AIM OF THE TASK => Copy exactly. Begin at the line containing "Viewport: 768px width, 393px height." and stop at the last line of the entries, omitting any pictures.
+++ SUPPLIED DATA
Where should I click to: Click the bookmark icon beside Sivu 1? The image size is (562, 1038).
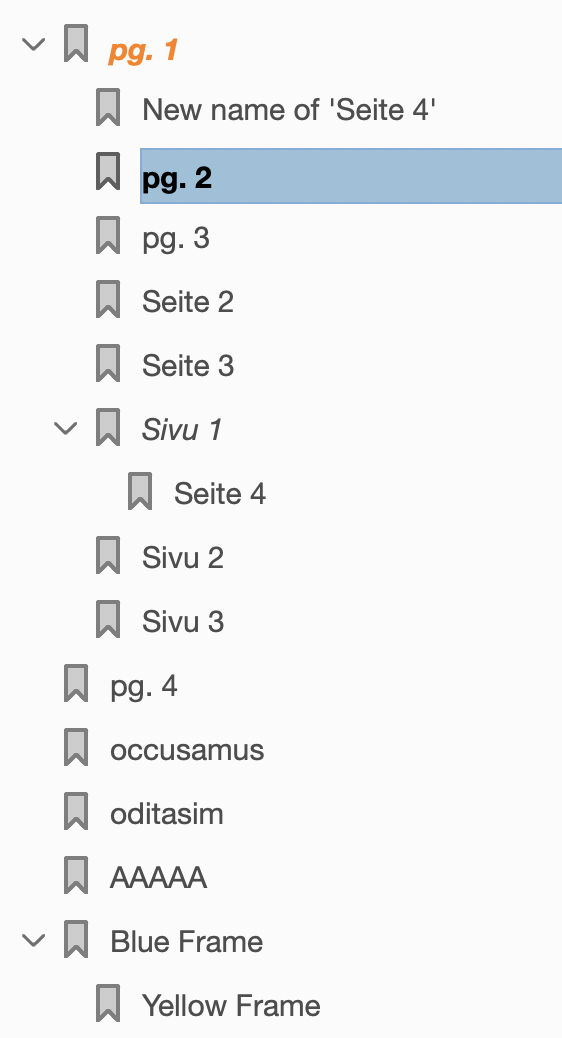[108, 428]
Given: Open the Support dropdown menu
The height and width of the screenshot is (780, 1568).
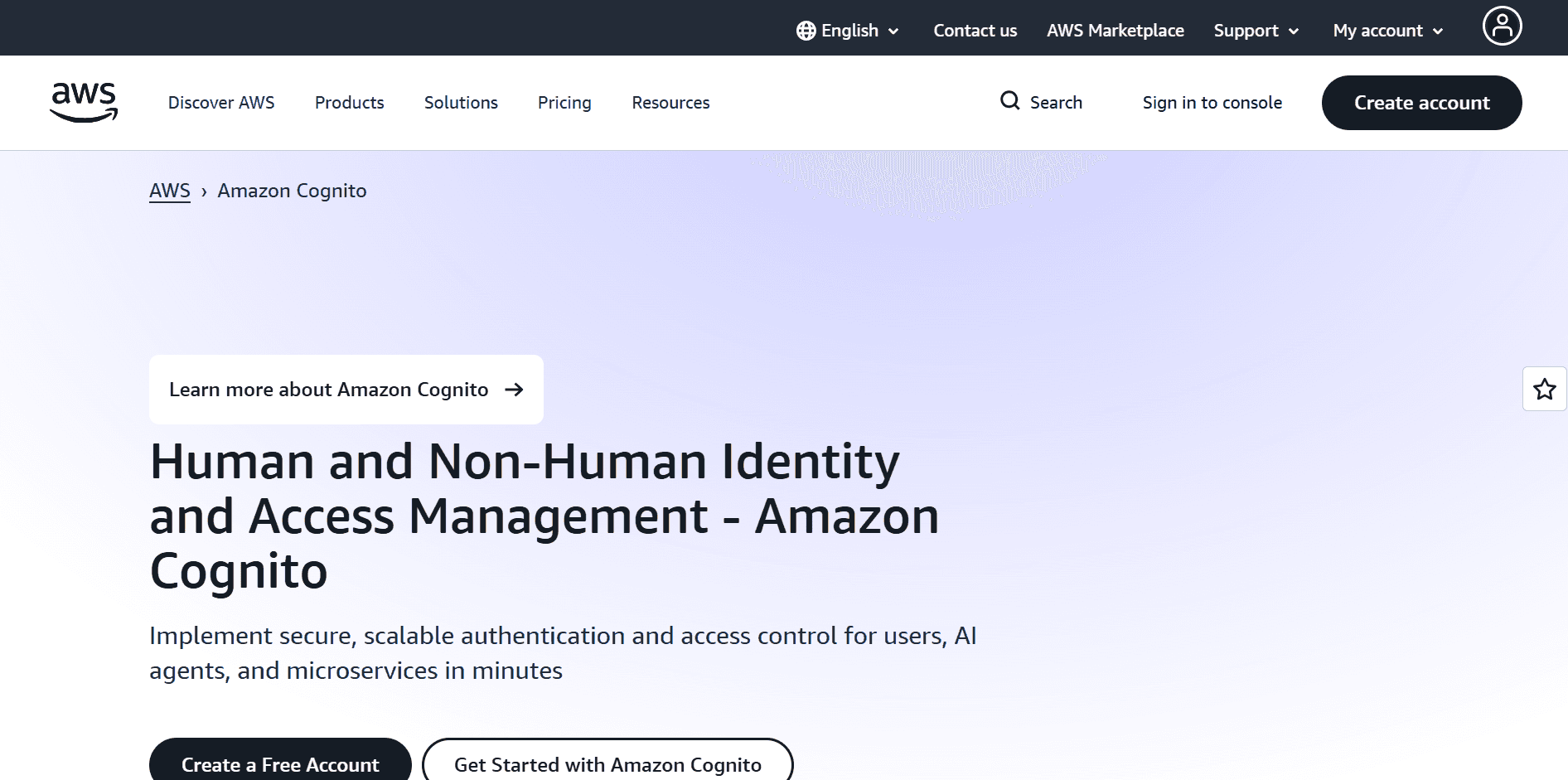Looking at the screenshot, I should point(1256,31).
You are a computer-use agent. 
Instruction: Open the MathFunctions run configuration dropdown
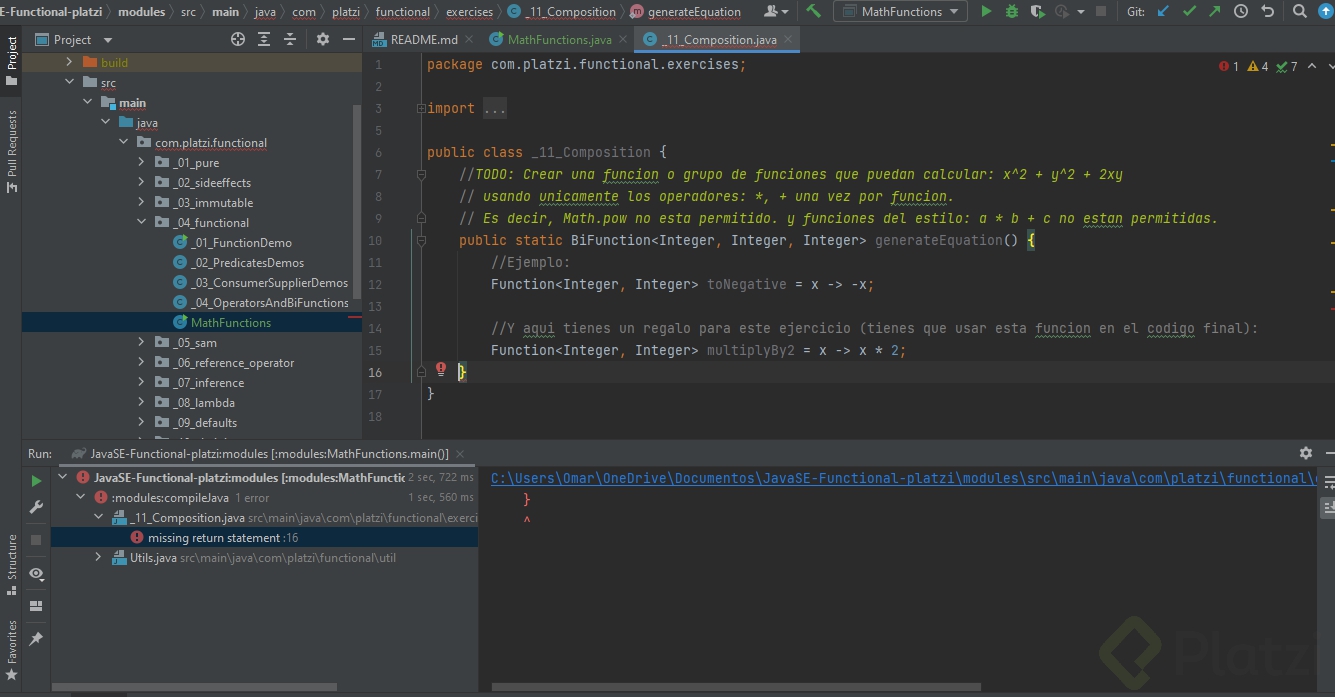click(900, 12)
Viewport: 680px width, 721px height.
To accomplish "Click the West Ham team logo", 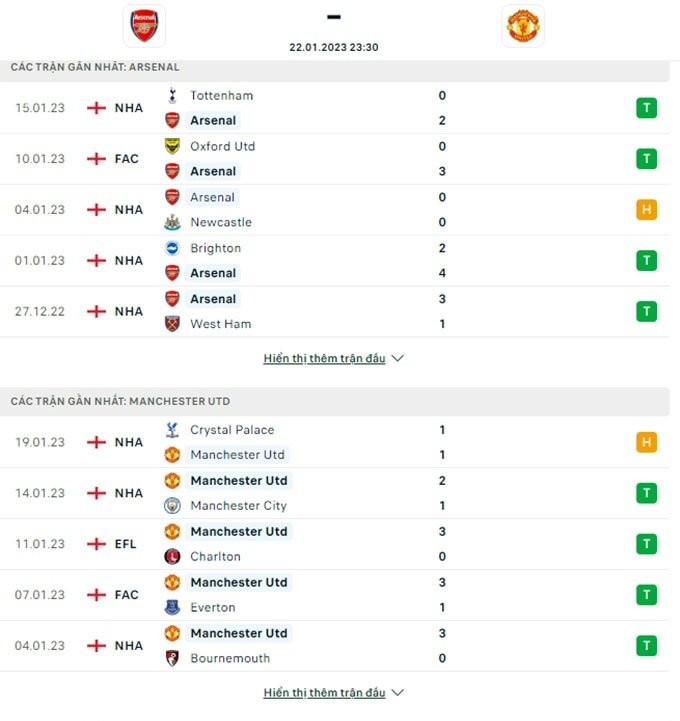I will click(172, 324).
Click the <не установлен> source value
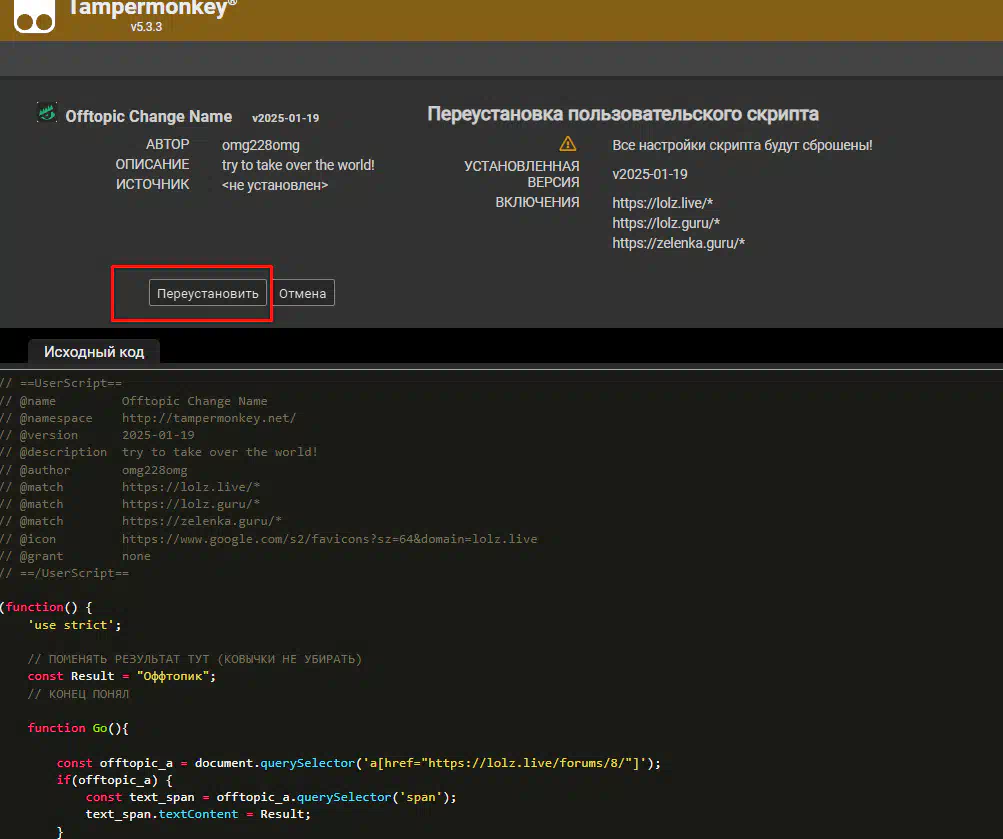The image size is (1003, 839). point(275,185)
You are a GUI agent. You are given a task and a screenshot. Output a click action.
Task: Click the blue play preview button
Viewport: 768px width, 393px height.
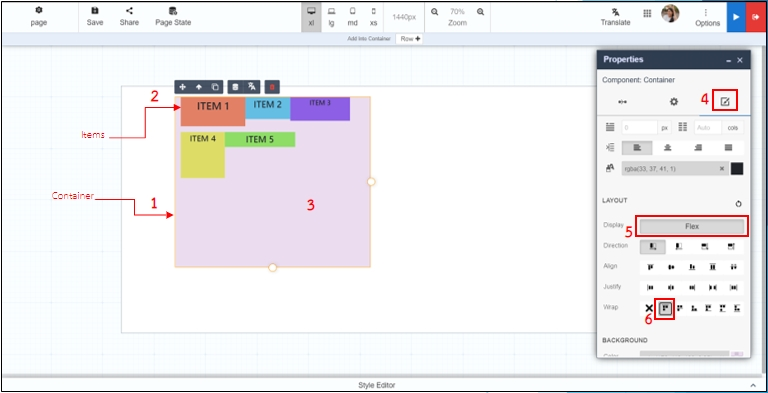[x=736, y=17]
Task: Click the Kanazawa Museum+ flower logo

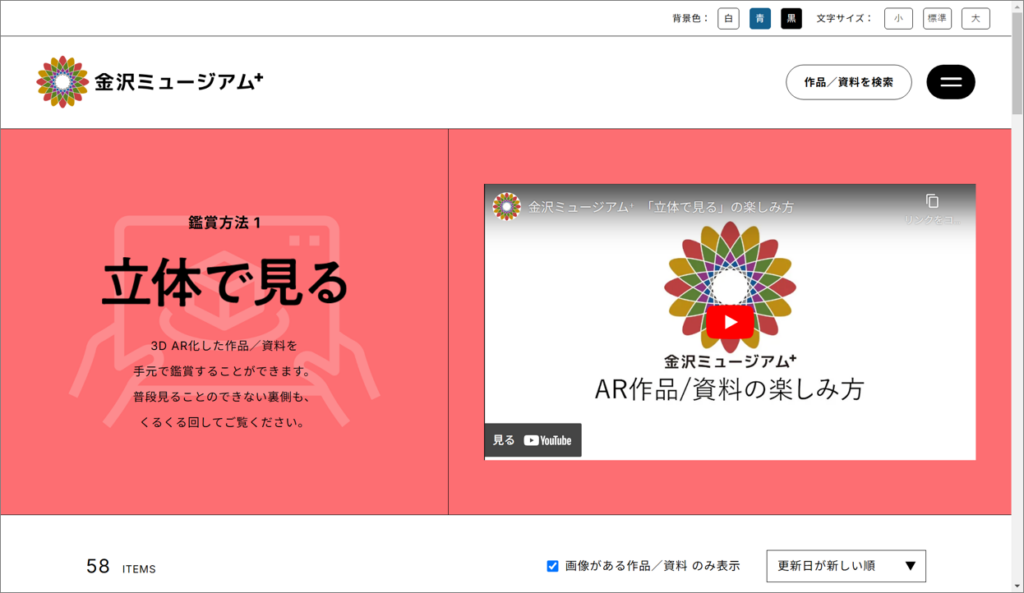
++++++
FINISHED EXERCISE =>
Viewport: 768px width, 393px height.
[x=736, y=17]
Task: Click the Kanazawa Museum+ flower logo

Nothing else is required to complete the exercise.